Anchored and Buoyant
Eighteen years of marriage and it just keeps getting better
Seeing Lana for the first time was one of those heart-stopping, hold-your-breath kind of moments. We were both new students at the Moody Bible Institute in Chicago when I saw her during an orientation event on the plaza.
(This was way back in August 2000, forever ago—before the towers fell, the endless wars, the death of journalism—when everything still hummed with possibility, and we lived offline instead of behind curated profiles and glowing screens.)
I was immediately drawn to her magnetic presence. Terrific smile, long flowing hair, flashing blue eyes. I complemented her shirt (it was a Pez dispenser) and we exchanged a few words. I don’t remember the whole conversation, but she stuck in my mind—eager, buoyant, full of life, excited to talk with anyone, and absolutely gorgeous. Three days later I emailed my youngest sister that I’d met the woman I would someday marry.
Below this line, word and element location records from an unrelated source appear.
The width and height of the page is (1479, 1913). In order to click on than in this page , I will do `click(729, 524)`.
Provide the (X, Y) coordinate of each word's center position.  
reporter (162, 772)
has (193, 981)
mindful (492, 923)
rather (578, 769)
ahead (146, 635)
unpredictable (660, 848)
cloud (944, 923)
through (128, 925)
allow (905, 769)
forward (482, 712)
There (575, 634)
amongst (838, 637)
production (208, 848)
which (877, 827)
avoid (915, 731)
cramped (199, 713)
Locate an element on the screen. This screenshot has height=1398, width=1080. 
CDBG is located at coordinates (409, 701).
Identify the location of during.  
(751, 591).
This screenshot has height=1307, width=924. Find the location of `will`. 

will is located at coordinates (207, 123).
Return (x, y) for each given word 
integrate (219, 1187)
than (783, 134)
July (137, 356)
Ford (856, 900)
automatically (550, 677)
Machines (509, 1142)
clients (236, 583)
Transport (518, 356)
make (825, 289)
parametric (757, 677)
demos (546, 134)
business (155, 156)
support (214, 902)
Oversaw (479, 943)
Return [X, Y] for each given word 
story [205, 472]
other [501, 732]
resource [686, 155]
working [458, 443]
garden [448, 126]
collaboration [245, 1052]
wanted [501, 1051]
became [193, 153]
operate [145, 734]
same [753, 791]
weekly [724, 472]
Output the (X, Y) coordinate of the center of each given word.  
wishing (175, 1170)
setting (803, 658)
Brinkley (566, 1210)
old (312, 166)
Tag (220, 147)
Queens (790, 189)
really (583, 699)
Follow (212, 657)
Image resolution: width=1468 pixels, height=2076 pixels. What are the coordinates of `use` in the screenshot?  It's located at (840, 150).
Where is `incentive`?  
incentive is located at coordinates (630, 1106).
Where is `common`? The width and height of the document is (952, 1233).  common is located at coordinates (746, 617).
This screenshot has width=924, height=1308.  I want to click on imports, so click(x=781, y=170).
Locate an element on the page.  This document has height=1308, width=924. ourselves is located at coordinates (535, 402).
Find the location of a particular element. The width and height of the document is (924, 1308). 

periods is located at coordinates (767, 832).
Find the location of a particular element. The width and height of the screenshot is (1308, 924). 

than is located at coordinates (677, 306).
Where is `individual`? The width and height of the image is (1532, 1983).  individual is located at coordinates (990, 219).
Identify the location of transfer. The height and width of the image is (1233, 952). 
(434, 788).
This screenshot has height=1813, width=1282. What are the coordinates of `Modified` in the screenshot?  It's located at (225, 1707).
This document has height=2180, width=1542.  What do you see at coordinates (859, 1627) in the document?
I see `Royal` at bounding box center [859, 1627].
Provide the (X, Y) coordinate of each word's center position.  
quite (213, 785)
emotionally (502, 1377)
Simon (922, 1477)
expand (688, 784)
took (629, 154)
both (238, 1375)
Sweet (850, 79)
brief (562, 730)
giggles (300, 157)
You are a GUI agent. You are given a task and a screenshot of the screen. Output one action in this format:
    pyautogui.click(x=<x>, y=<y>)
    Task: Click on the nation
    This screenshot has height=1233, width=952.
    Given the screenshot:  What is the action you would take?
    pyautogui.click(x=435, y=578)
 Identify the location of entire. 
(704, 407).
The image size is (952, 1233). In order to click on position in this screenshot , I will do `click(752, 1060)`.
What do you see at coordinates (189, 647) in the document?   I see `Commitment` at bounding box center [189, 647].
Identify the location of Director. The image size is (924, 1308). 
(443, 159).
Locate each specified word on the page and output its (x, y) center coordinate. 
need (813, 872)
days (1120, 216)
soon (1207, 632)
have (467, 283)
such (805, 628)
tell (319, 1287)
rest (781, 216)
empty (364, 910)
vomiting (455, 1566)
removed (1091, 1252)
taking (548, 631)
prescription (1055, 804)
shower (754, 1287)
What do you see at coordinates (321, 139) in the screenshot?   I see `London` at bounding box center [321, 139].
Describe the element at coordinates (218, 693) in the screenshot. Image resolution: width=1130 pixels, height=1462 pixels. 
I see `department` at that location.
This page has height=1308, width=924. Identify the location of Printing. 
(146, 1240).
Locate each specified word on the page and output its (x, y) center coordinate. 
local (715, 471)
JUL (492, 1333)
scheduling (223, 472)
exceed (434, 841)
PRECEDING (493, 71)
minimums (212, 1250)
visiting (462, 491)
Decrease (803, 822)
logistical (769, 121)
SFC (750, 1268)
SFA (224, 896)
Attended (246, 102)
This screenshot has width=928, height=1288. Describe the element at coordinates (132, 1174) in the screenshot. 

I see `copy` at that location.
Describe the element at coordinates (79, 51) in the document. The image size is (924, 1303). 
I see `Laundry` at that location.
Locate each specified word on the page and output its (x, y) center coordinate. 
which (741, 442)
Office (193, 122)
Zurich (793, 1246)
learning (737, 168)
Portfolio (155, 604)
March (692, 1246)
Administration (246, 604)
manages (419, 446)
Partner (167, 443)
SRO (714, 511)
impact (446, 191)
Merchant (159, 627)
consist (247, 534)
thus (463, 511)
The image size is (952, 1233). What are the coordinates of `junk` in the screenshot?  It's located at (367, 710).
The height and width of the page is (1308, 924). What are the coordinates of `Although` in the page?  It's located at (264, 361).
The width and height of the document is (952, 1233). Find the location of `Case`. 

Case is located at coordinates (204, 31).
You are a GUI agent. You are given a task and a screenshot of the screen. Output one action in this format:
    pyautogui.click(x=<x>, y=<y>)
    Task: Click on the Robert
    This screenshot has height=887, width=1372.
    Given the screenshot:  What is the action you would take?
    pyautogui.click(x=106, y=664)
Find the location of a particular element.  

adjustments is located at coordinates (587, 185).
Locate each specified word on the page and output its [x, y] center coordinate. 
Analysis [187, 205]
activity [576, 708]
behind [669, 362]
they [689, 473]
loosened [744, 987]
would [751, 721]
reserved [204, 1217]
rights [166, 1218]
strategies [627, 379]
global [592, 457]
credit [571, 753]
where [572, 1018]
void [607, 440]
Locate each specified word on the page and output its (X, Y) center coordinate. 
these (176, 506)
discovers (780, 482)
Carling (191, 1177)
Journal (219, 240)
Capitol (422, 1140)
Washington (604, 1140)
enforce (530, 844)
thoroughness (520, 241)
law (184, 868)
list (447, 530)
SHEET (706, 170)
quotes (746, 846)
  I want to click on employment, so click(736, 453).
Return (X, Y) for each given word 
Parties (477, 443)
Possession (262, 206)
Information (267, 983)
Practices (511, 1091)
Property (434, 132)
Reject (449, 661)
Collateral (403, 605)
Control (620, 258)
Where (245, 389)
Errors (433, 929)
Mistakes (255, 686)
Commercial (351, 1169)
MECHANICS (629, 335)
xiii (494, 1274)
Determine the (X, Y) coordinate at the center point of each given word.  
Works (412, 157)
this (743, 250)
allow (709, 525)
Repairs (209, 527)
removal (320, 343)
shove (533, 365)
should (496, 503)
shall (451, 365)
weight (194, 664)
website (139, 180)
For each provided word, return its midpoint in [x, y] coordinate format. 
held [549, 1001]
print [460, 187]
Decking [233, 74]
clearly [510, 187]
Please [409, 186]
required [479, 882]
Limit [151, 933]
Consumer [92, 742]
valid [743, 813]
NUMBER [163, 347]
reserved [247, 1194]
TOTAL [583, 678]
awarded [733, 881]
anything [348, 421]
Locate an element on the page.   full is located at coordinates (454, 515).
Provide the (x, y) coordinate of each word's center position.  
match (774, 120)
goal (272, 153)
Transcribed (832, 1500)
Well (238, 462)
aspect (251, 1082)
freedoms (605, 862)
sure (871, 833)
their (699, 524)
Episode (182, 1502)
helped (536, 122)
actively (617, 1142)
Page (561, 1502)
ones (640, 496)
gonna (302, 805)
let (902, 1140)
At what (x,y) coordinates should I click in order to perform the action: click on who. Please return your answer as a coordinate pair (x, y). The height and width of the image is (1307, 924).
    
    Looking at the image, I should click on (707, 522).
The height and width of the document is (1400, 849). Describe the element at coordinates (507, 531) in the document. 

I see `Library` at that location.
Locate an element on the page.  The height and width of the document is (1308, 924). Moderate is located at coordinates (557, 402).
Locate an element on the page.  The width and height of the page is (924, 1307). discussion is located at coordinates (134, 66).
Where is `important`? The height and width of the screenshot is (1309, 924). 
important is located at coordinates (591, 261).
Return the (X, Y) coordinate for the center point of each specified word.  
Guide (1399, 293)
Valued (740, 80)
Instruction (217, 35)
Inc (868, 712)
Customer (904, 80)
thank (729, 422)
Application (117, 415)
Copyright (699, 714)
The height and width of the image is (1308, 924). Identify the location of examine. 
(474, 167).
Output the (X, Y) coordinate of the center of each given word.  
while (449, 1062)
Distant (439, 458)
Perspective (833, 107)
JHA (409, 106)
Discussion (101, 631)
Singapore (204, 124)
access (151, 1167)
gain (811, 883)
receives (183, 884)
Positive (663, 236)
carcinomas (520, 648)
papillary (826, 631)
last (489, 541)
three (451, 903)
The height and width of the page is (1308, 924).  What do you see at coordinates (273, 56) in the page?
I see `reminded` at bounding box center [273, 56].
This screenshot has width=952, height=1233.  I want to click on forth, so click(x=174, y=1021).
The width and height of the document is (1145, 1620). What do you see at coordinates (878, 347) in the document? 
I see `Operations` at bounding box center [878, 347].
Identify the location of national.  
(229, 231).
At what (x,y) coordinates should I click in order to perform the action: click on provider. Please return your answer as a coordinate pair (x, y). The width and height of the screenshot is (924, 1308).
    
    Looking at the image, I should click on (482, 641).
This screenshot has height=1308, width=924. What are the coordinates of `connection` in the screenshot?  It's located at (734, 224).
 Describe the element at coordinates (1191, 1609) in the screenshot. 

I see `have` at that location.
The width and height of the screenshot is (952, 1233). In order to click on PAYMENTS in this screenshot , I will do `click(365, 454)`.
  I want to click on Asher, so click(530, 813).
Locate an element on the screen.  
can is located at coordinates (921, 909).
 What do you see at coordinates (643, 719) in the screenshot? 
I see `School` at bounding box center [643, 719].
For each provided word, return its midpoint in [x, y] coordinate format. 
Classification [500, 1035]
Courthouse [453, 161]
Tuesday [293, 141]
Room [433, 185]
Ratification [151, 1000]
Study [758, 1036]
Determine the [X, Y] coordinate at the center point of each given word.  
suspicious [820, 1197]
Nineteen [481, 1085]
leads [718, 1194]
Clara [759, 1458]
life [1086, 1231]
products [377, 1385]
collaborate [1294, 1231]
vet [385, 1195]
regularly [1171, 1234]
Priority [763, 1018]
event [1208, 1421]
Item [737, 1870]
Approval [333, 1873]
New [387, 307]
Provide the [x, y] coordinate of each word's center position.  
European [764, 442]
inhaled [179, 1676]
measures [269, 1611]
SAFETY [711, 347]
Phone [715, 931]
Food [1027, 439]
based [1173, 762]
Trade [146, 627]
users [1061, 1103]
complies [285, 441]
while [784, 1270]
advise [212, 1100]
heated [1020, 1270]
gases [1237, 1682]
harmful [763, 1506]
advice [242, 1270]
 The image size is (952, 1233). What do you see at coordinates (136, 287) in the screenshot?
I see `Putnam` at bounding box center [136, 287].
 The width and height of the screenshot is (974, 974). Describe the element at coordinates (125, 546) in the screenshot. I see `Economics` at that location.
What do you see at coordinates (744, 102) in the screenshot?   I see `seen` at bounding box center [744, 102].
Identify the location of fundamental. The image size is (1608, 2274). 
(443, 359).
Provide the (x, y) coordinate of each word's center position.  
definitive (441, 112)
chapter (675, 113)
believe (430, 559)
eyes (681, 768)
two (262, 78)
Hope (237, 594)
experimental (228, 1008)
It would be a couple years before we starting dating. I was certain she was out of my league (this remains a universally agreed upon truth) but God was gracious to me and when I proposed she said yes.
We’ve been married for eighteen years today.
“Buoyant” is one of the most enduring ways I’ve described my wife over the years. It was true in her personality on that first encounter—she was bouncy, eager, and hopeful in her demeanor. In time I have come to see that the outward expression is a reflection of her inward character. Think of a wave crashing over a buoy in open water. It disappears below the surface, but then emerges: fresh, crisp, and bright.
This life is beset by storms and waves—disappointment, pain, loss. Through all of it I am thankful that Lana Shaw perpetually aims upward. No matter what circumstance, attack, oppression, uncertainty comes, she rises again.
The other side of the buoy metaphor is the hidden anchor. What is it that keeps the buoy from washing away and disappearing into lost oblivion? A steel cable connects it to a heavy concrete anchor at the bottom of the sea floor. That solid rock is what makes all the difference.
As a husband, I see Lana’s anchor every day. I see her pursuit of God, her thirst for righteousness, and her daily surrender to higher things. It makes all the difference.
I could go on, but I’ll end here: I’m thankful!
I’m thankful for Lana as a person, as a fellow traveler toward the light, as my lovely wife, a terrific parent, and an excellent communicator, leader, and creative image-bearer of God.
Lana, I love you. So thankful for the years behind and the years ahead. Happy anniversary!